REVIEW

Killer Joe

Matthew McConaughey in Killer Joe
Matthew McConaughey in Killer Joe

— Over the years, there’s been a healthy debate as to the merits of Matthew McConaughey - Can he act? Does he have any kind of range? Is he some kind of star? Killer Joe, William Friedkin’s lurid black comedy, based on the play by Tracy Letts, answers at least the latter of those questions pretty succinctly. A star could never take the kind of execrable, twisted role that McConaughey has done here and expect to get away with it. In his own mind, at least, the debate appears to be settled.

He plays the titular “Killer” Joe Cooper, a cop who conveniently does hit-jobs on the side for $25,000 a pop. He’s hired by Chris Smith (Emile Hirsch), an insufferable, scrawny low-life who enlists the aid of his clueless, deadwood father, Ansel (Thomas Haden Church) to help hatch a plot to kill Ansel’s ex-wife - Chris’ own mother - in order to collect on the insurance money she supposedly has left to her daughter, the sweetly innocent and vulnerable Dottie (Juno Temple).

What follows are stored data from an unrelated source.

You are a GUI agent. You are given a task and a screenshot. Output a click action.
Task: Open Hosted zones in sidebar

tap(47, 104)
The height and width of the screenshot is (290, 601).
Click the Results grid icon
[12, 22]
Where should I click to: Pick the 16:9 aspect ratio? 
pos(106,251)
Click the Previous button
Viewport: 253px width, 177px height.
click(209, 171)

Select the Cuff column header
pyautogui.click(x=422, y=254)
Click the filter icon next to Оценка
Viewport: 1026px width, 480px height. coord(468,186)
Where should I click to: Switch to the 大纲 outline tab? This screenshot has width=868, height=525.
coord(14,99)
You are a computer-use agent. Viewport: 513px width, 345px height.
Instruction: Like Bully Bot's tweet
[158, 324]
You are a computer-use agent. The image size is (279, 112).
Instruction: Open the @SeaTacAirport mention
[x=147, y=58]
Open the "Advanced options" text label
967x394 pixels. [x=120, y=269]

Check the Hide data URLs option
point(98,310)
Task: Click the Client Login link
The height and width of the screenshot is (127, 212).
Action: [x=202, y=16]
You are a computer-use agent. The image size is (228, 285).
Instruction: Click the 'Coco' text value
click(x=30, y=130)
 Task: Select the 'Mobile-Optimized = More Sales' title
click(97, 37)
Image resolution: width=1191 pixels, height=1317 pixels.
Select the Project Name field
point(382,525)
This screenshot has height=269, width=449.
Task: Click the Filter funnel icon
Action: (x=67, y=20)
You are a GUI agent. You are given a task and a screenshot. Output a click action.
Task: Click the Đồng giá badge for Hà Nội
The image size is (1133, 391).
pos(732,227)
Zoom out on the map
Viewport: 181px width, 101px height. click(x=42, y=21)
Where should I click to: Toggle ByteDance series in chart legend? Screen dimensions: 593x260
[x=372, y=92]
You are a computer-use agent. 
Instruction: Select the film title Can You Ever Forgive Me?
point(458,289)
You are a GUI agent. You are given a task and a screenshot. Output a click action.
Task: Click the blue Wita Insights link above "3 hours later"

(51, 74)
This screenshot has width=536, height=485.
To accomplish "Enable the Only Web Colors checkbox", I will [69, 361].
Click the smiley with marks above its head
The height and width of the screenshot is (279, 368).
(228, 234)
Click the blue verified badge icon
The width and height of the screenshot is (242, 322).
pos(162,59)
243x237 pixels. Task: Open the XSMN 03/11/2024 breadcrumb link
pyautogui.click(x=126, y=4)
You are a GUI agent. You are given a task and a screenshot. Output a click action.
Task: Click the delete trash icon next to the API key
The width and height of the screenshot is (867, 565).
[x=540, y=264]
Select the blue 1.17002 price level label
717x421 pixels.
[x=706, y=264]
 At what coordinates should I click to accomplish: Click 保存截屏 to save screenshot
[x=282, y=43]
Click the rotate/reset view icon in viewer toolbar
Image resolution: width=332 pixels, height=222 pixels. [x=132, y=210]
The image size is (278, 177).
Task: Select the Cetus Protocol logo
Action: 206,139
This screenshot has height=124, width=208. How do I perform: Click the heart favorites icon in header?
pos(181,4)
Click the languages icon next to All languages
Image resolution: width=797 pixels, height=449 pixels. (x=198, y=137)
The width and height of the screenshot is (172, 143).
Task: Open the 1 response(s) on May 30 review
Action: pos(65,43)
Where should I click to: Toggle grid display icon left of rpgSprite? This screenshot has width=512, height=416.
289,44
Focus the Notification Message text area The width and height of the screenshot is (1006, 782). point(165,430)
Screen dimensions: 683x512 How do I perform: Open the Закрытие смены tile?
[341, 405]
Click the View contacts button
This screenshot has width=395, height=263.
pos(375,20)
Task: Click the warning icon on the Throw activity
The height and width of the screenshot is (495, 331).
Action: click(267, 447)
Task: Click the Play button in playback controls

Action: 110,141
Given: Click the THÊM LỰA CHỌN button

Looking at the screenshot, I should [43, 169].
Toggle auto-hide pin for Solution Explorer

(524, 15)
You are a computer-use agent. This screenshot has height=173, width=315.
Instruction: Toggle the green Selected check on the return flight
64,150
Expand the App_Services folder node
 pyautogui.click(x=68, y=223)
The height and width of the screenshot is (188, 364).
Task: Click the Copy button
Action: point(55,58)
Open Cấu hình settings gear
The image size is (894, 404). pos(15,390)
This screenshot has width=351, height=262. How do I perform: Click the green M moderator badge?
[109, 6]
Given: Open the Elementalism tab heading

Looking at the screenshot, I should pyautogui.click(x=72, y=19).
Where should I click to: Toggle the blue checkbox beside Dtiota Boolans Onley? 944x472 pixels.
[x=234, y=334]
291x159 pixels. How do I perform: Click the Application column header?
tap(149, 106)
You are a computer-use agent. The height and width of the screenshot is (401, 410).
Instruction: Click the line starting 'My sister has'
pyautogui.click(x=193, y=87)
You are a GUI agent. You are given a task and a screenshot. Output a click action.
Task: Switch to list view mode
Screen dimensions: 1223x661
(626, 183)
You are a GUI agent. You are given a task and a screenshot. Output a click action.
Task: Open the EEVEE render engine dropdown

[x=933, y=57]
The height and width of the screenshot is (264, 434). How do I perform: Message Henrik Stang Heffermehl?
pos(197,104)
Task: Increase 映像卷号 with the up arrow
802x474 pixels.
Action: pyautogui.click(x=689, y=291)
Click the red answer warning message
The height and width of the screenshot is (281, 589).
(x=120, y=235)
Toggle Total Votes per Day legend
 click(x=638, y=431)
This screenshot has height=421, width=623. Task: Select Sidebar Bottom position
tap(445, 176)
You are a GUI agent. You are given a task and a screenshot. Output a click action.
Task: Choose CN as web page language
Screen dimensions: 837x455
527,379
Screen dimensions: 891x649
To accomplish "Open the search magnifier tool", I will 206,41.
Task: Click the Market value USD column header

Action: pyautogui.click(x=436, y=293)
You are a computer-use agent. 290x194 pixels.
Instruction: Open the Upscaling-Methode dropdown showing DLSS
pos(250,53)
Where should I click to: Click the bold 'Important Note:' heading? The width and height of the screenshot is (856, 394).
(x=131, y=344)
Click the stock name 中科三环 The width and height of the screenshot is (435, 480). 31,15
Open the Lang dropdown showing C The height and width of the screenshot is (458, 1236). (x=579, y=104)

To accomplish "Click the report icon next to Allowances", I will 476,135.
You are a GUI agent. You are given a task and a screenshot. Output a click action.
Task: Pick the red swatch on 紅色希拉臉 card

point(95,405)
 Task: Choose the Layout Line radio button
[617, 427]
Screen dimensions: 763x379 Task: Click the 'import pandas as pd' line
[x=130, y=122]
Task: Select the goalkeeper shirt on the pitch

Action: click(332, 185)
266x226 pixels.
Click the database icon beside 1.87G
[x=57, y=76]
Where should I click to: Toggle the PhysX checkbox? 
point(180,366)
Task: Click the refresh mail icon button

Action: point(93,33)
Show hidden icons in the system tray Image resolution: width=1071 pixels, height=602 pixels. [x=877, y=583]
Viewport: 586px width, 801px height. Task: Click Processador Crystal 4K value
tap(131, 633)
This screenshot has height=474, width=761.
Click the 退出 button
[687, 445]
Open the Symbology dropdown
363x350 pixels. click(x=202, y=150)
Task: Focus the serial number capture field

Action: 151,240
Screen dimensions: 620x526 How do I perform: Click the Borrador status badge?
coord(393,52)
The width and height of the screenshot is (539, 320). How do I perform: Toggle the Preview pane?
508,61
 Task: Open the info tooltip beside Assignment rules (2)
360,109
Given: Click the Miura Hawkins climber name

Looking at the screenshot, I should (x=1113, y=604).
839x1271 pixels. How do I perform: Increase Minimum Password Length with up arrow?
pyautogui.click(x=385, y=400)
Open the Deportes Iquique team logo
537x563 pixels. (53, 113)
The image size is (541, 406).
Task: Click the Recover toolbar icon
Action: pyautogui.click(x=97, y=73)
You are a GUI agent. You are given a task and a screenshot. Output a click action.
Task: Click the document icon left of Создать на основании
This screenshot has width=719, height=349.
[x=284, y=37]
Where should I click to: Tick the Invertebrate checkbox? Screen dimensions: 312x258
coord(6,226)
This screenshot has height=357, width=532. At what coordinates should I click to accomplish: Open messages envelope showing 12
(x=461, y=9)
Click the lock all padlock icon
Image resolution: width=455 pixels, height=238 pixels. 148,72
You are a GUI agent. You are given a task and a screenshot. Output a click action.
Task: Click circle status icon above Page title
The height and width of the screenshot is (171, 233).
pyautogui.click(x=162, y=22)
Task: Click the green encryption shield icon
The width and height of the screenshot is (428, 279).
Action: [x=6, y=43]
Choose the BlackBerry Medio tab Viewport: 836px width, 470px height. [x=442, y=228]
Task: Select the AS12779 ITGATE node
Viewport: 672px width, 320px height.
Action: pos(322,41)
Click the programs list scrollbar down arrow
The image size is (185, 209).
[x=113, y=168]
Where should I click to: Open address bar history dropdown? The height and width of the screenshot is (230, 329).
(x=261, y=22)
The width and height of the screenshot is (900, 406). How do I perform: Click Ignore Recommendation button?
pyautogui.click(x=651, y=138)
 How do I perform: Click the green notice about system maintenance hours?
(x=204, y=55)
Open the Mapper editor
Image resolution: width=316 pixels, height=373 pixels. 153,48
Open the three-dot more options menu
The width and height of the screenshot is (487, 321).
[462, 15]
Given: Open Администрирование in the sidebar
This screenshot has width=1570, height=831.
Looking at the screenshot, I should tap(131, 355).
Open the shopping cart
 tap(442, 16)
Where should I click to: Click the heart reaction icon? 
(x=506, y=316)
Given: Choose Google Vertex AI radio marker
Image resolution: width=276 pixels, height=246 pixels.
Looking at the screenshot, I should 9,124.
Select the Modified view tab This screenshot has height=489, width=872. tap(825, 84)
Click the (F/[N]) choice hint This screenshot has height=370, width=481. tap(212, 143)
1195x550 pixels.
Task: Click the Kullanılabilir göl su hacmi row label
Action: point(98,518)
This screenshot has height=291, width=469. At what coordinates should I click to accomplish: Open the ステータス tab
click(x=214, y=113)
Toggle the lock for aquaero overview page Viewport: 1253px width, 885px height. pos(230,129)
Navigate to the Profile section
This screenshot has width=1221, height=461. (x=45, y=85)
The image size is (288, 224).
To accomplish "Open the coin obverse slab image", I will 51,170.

Complicating matters, without the money to pay Joe upfront, Chris and Ansel have to put up Dottie as a kind of collateral, allowing the clearly psychotic man access to the one undamaged and innocent thing in their collective lives. Naturally, things go horrifically wrong in many myriad ways, not helped in the least by Ansel’s current wife, Sharla (Gina Gershon), who has her own scheme in mind.

The film, which could be classified as “depraved pulp” - a meeting of Jim Thompson and David Lynch at the nearly forgotten outhouse behind the estate of Tennessee Williams (Dottie’s distracted innocence seems taken directly from Laura Wingfield) - makes no excuses for its explicit excursions and excesses. By the halfway point, no fewer than three major characters have been fully nude on screen.

But even by that tenuous standard, the now infamous fried chicken scene, in which Joe forces Sharla to perform a sexually suggestive act on a leg from a KFC bucket, will strain your ability to appreciate any of the other, less brutal sequences. Indeed, the scene - among other depravities - helped to earn the film a rare NC-17 rating from the Motion Picture Association of America, which should keep its potential audience down to a minimum.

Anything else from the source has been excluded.